§ **PAGE TEXT**:
There have been contradictory positions taken between the Sunday and daily editions of the Times and the Mail.

WITH THE UK steamrolling towards Thursday’s vote on whether or not to remain in the EU, the country’s newspapers have been declaring their sides.

Britain’s right- and left-wing publications are taking a variety of positions, citing the pros and cons of staying in or leaving the union.

Rupert Murdoch-owned the Sun on Sunday, Britain’s most read Sunday, declared its support for a Brexit earlier this week in its daily edition.

Its editorial states a vote to leave would allow the country to free itself from “dictatorial Brussels”, describing the EU as ”increasingly greedy, wasteful, bullying and breathtakingly incompetent in a crisis”.

The Mail on Sunday, which boasts Britain’s second largest Sunday circulation, has taken the unexpected move of urging its readers to vote to remain – a contrary stance to its sister paper the Daily Mail.

mail on sunday Source: Mail on Sunday

The Times in the UK and its Sunday edition have also taken contradictory positions.

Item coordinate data
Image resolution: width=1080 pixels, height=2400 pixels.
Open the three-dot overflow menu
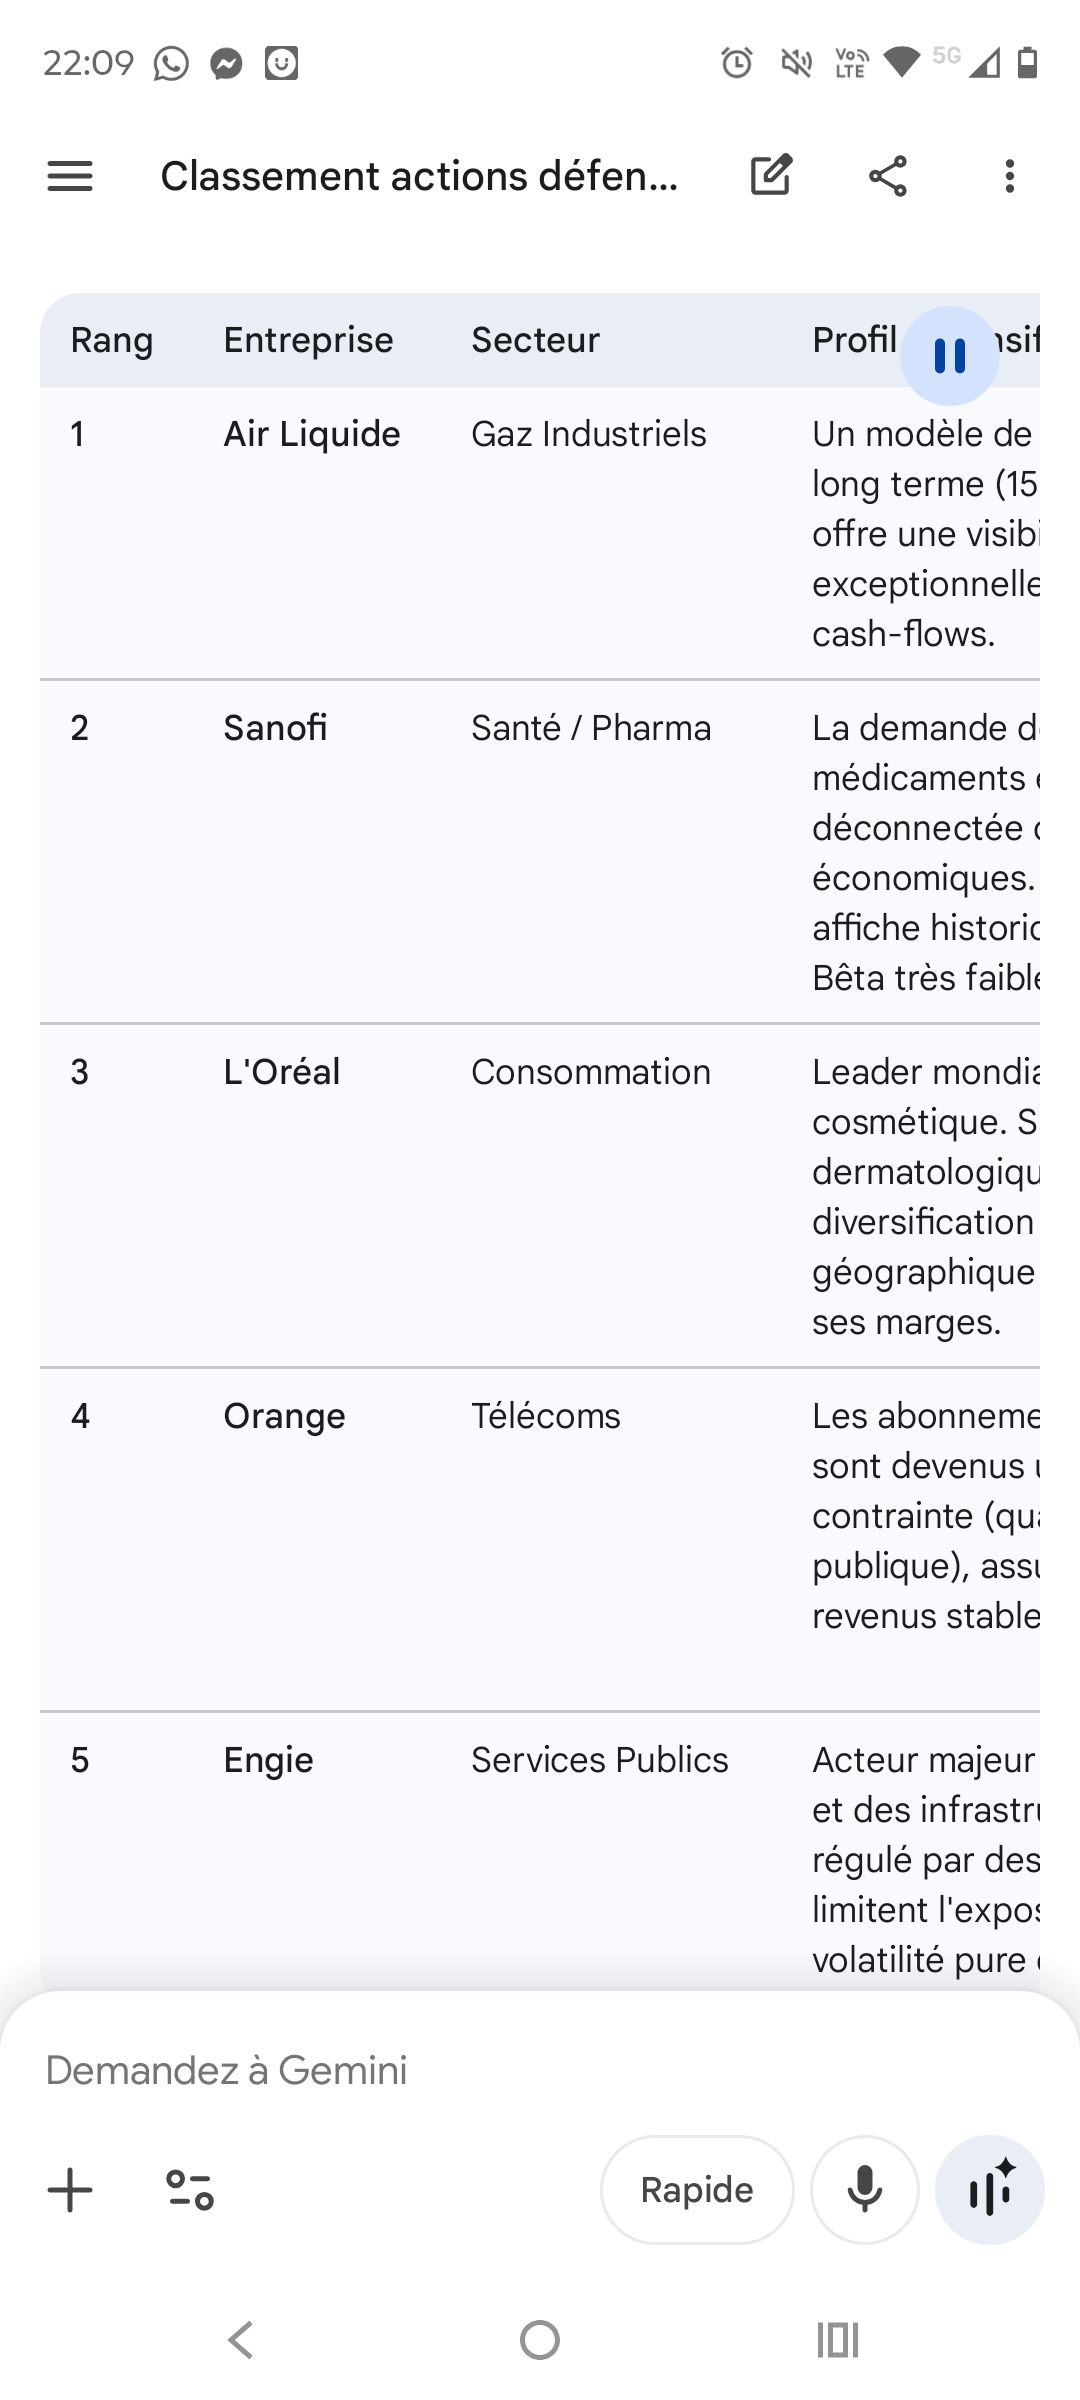pos(1010,176)
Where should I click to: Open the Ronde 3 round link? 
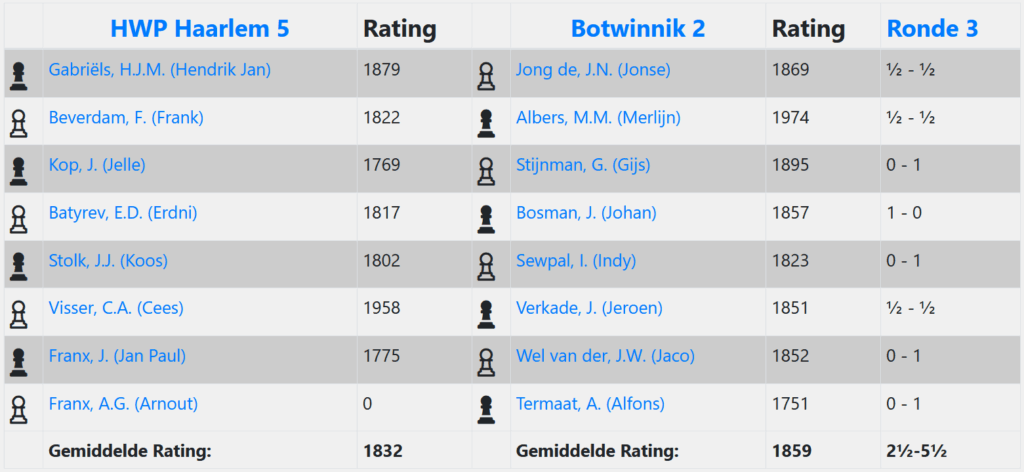(932, 29)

§ **REQUIRED WORK**:
A) The article on British newspapers' EU referendum stances quotes a description of the EU from the Sun's editorial. List each quality that description attributes to the EU.
B) Proceed with the article on British newspapers' EU referendum stances, starting after its final sentence.
The entries above are separate from the newspaper article.

§ **SOLVED PROBLEMS**:
A)
- greedy
- wasteful
- bullying
- breathtakingly incompetent in a crisis

B)
In an editorial today, the Sunday edition of the paper has cited the possibility of a future EU army without a British veto as an issue.

On Friday the Times, one of the country’s most-read non-tabloids, came out in support of the remain campaign saying that it would be “the best outcome of next week’s referendum” and that it would be “a new alliance of sovereign EU nations dedicated to free trade and reform, led by Britain”.

Also on the right, the Sunday Telegraph has backed a vote to leave, saying that the campaign had “articulated an ambitious vision for Britain as an independent nation, once again free to make its own decisions”.

On the other side of the political spectrum, the Observer has today published an editorial backing the UK remaining in the EU.

In it they state that making the decision is important for “an international, liberal and open Britain” and call the EU an “idealistic undertaking, born out of a desire to never again see the continent racked by war”.

Newspapers in the UK have a tradition of declaring support during political campaigns.

In 2005 the Sun famously emitted red smoke from the chimney of its building in London, declaring its election allegiance to Labour in a stunt that mimicked the nomination process for the Pope.

Read: What will happen to the Irish border if there’s a Brexit?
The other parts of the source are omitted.